1. Preheat oven to 200C (fan-forced). Lightly grease a large roasting pan. Grease and line an oven tray.
2. Butterfly the whole chicken, by removing the backbone and flattening. Watch Manu’s Tips and
Tricks video on How to Butterfly a chicken.
3. Arrange potatoes and eschalots in a single layer in prepared roasting pan. Drizzle with half the
oil and season with salt and pepper. Top with chicken.
4. Place parsnips and carrots on prepared tray. Drizzle with remaining oil and season with salt
and pepper.
5. To make marinade, combine all ingredients in a bowl. Season with salt and pepper and mix well. Brush half over the chicken.
6. Roast chicken on upper shelf of oven for 30 minutes. Brush with remaining marinade.

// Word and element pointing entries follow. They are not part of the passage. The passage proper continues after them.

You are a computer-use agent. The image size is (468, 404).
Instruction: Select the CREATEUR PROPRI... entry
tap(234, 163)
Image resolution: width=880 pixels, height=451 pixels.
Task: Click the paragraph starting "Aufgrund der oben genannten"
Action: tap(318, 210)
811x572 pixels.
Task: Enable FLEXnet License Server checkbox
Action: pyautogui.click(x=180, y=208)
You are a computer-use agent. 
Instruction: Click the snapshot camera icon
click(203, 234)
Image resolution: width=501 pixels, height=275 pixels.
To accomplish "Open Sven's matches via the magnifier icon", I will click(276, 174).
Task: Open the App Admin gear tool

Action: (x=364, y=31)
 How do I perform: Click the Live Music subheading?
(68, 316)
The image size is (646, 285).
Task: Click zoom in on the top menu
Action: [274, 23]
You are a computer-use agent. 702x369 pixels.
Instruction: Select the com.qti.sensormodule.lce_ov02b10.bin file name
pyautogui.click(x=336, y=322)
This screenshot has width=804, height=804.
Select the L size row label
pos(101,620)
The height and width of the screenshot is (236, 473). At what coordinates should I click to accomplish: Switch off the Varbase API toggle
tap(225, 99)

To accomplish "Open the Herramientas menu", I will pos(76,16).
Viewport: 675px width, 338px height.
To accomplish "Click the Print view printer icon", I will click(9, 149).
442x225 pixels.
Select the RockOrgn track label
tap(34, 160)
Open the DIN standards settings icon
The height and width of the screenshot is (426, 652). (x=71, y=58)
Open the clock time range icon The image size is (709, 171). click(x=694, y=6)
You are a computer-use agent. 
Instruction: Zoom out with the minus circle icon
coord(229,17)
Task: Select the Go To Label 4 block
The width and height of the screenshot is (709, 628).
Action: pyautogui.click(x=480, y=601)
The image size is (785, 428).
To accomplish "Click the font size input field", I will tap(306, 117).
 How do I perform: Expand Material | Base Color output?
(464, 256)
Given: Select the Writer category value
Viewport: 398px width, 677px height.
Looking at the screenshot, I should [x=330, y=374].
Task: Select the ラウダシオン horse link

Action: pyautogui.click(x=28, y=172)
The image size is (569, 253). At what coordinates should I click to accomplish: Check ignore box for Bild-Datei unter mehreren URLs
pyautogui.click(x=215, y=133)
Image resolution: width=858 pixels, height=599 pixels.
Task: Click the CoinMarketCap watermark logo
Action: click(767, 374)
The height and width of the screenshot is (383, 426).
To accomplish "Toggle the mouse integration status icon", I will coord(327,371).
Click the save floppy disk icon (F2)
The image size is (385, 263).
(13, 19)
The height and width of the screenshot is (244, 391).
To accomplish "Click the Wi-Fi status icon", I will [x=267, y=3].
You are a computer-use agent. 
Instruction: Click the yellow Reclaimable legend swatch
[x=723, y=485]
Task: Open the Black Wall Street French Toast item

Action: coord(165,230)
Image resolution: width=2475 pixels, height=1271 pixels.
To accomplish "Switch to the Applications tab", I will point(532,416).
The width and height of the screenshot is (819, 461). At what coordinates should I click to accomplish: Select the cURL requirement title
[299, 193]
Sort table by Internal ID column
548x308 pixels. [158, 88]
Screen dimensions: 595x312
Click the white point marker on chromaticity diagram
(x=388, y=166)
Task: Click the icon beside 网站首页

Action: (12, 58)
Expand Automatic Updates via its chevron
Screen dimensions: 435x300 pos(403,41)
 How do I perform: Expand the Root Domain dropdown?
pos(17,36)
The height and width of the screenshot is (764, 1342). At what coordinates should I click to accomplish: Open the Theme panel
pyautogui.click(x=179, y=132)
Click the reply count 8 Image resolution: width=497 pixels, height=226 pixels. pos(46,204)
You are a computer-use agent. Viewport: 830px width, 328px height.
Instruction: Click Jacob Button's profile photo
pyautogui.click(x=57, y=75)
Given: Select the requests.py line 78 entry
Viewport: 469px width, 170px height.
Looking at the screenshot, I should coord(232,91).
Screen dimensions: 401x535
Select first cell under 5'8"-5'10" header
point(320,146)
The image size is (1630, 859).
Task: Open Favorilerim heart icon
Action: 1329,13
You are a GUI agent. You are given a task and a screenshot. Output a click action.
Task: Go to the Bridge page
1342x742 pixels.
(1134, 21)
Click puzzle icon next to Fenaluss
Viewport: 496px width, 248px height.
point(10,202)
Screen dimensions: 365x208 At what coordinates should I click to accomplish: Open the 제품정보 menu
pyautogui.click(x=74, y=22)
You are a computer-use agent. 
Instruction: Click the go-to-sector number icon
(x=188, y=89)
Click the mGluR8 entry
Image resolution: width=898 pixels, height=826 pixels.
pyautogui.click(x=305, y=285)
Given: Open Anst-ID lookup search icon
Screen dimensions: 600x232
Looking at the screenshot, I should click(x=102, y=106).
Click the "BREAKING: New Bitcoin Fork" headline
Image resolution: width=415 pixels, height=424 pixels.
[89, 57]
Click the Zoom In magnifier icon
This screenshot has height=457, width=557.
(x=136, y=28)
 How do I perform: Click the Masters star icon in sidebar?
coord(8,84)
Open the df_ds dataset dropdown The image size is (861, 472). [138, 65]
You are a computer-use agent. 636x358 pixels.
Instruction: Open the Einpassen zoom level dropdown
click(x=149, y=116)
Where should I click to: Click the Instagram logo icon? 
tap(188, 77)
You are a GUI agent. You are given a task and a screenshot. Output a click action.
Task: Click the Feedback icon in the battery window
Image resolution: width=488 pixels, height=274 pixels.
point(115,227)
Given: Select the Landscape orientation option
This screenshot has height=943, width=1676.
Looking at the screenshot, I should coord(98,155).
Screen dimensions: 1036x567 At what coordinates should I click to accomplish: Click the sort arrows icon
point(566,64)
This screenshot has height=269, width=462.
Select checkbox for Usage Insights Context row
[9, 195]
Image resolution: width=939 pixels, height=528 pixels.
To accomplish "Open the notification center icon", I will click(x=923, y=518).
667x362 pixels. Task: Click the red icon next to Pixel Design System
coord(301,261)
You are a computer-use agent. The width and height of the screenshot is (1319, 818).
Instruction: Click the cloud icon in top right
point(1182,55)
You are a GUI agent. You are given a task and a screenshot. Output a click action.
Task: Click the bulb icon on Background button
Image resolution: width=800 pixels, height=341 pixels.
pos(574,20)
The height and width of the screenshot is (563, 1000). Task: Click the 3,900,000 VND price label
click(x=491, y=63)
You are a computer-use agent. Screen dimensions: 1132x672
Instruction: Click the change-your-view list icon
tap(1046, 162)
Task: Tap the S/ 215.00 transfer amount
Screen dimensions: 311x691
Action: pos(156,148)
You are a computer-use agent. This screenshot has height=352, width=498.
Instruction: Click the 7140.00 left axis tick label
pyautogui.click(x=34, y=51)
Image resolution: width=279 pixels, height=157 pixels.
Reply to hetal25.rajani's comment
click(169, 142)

Roast for a further 20 minutes, or until chicken is cooked through (insert a small sharp knife into the thickest part of the thigh, juices will run clear if cooked.).
7. Meanwhile, roast vegetables on lower shelf of oven for 40 minutes, or until tender.
8. Just before serving, melt butter in a medium frying pan over medium-high heat until frothy. Cook the beans, tossing occasionally, for 2 to 3 minutes, until tender. Stir in almonds. Remove from heat.
9. Serve chicken and vegetables with buttered beans and lemon wedges.